◆ GIVEN EXERCISE:
Pull out the material verbatim from the line containing "is (1366, 720)." through the line containing "This screenshot has height=1425, width=2576.", including both of those lines and nothing else.

◆ RECORDS PROVIDED:

* * * * * * *

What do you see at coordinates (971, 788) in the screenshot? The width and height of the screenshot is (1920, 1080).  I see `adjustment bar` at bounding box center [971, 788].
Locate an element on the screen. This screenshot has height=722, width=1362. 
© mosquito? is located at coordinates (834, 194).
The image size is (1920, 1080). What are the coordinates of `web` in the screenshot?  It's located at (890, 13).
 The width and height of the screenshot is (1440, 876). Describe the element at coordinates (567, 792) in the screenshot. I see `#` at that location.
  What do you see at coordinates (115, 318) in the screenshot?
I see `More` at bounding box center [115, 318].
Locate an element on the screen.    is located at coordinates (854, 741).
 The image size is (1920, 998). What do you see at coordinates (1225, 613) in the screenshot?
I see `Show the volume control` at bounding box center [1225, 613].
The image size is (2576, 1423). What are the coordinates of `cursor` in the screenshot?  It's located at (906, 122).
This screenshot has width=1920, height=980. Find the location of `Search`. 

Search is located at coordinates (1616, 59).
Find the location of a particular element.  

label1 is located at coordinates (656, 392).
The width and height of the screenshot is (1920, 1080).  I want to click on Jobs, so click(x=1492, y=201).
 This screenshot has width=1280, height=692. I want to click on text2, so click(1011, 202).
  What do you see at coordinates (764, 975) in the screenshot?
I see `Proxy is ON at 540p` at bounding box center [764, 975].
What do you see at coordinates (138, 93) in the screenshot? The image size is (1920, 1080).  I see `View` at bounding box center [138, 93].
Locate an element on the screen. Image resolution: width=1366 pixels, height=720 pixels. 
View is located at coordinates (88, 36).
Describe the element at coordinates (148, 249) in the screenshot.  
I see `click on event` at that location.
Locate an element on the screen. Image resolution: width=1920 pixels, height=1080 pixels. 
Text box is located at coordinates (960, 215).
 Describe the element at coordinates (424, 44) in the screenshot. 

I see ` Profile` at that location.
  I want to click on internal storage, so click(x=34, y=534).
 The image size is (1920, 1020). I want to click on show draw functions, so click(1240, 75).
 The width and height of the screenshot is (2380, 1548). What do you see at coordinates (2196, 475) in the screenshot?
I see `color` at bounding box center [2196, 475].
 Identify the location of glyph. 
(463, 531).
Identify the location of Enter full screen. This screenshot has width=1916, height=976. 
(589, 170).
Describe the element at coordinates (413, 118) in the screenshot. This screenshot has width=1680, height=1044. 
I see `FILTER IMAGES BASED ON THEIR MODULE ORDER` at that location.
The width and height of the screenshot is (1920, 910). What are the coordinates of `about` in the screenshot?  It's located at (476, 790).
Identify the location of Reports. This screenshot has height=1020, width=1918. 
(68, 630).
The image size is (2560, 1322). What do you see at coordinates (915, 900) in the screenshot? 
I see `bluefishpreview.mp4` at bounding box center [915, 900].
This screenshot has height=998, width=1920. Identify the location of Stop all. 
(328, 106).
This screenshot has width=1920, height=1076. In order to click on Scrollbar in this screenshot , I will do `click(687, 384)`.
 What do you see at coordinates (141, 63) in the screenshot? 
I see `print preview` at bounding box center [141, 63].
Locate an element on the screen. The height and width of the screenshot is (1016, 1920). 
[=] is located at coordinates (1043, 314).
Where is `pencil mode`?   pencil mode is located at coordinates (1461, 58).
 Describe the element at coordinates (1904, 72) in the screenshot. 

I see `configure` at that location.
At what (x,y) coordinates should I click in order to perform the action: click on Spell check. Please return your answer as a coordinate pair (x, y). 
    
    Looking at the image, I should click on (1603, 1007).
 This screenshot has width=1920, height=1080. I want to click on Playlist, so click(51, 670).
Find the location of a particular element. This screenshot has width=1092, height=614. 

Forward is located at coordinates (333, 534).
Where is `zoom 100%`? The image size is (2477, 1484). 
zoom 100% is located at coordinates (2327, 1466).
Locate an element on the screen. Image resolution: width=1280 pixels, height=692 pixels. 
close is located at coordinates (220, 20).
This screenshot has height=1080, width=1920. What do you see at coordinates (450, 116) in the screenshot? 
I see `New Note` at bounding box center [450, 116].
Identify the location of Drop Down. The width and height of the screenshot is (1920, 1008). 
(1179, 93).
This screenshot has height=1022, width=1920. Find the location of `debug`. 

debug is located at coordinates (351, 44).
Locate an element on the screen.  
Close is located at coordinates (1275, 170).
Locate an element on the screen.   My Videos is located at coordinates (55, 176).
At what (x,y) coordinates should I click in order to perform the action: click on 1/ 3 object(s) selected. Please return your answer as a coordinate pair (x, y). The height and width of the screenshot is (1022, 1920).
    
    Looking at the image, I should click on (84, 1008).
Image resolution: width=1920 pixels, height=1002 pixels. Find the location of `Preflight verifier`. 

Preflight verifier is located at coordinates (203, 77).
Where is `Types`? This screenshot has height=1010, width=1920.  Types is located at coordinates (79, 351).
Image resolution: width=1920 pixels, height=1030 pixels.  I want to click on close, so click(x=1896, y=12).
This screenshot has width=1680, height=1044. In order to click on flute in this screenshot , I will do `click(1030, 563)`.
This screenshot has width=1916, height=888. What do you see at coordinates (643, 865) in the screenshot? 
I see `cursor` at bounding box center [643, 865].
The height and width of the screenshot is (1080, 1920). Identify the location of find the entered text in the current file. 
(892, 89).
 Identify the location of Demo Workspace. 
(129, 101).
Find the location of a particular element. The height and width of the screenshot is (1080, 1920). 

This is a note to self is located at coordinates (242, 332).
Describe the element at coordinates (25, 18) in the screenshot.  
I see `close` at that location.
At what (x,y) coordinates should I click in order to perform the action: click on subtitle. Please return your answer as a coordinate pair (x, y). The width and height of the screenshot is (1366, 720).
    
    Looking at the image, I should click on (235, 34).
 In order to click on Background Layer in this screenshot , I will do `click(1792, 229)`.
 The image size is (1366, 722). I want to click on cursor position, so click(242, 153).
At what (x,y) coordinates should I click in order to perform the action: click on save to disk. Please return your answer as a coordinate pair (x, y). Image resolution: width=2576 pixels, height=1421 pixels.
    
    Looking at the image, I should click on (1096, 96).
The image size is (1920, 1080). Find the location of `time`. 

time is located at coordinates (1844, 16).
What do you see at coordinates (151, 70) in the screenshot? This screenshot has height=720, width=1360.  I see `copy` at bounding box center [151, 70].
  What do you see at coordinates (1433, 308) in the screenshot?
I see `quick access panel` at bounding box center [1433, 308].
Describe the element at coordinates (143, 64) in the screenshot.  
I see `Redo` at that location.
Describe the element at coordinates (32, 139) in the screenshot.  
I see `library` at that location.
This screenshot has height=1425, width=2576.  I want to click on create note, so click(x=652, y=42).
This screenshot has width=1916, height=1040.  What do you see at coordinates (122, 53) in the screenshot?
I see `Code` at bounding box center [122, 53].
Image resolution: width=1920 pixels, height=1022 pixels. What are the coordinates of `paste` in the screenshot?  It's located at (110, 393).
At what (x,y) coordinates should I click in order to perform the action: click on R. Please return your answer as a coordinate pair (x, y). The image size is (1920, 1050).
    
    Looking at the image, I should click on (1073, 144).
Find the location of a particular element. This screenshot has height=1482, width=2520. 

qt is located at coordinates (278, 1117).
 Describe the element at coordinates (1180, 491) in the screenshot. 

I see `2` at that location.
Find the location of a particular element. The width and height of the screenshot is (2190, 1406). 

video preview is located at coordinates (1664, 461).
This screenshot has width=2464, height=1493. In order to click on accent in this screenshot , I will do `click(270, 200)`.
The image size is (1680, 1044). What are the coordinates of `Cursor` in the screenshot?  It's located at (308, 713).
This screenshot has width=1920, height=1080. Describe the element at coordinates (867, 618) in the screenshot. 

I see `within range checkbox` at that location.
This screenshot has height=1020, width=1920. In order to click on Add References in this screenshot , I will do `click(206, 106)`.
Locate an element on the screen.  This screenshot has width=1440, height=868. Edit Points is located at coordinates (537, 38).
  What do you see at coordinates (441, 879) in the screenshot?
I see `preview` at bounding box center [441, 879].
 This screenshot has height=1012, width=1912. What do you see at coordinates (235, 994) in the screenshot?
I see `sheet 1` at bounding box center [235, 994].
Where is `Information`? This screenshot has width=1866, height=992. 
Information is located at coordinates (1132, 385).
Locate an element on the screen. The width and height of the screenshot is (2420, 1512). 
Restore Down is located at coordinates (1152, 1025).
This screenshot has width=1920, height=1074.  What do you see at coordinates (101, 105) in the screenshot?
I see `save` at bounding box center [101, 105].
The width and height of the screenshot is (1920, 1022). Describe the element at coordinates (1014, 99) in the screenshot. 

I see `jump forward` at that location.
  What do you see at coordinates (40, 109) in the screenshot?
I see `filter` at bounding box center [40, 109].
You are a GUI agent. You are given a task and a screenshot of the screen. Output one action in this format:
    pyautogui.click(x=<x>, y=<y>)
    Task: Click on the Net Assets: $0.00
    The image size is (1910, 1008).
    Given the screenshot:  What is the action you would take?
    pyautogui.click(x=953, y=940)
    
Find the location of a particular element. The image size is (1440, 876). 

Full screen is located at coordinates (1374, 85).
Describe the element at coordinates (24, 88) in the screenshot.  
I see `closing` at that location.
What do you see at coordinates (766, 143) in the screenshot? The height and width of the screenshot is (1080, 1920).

* * * * * * *

◆ CORRECT OUTPUT:
At what (x,y) coordinates should I click in order to perform the action: click on subtitle. Please return your answer as a coordinate pair (x, y). The width and height of the screenshot is (1366, 720).
    
    Looking at the image, I should click on (235, 34).
 In order to click on Background Layer in this screenshot , I will do `click(1792, 229)`.
 The image size is (1366, 722). I want to click on cursor position, so click(242, 153).
At what (x,y) coordinates should I click in order to perform the action: click on save to disk. Please return your answer as a coordinate pair (x, y). Image resolution: width=2576 pixels, height=1421 pixels.
    
    Looking at the image, I should click on (1096, 96).
The image size is (1920, 1080). Find the location of `time`. 

time is located at coordinates (1844, 16).
What do you see at coordinates (151, 70) in the screenshot? This screenshot has height=720, width=1360.  I see `copy` at bounding box center [151, 70].
  What do you see at coordinates (1433, 308) in the screenshot?
I see `quick access panel` at bounding box center [1433, 308].
Describe the element at coordinates (143, 64) in the screenshot.  
I see `Redo` at that location.
Describe the element at coordinates (32, 139) in the screenshot.  
I see `library` at that location.
This screenshot has height=1425, width=2576.  I want to click on create note, so click(x=652, y=42).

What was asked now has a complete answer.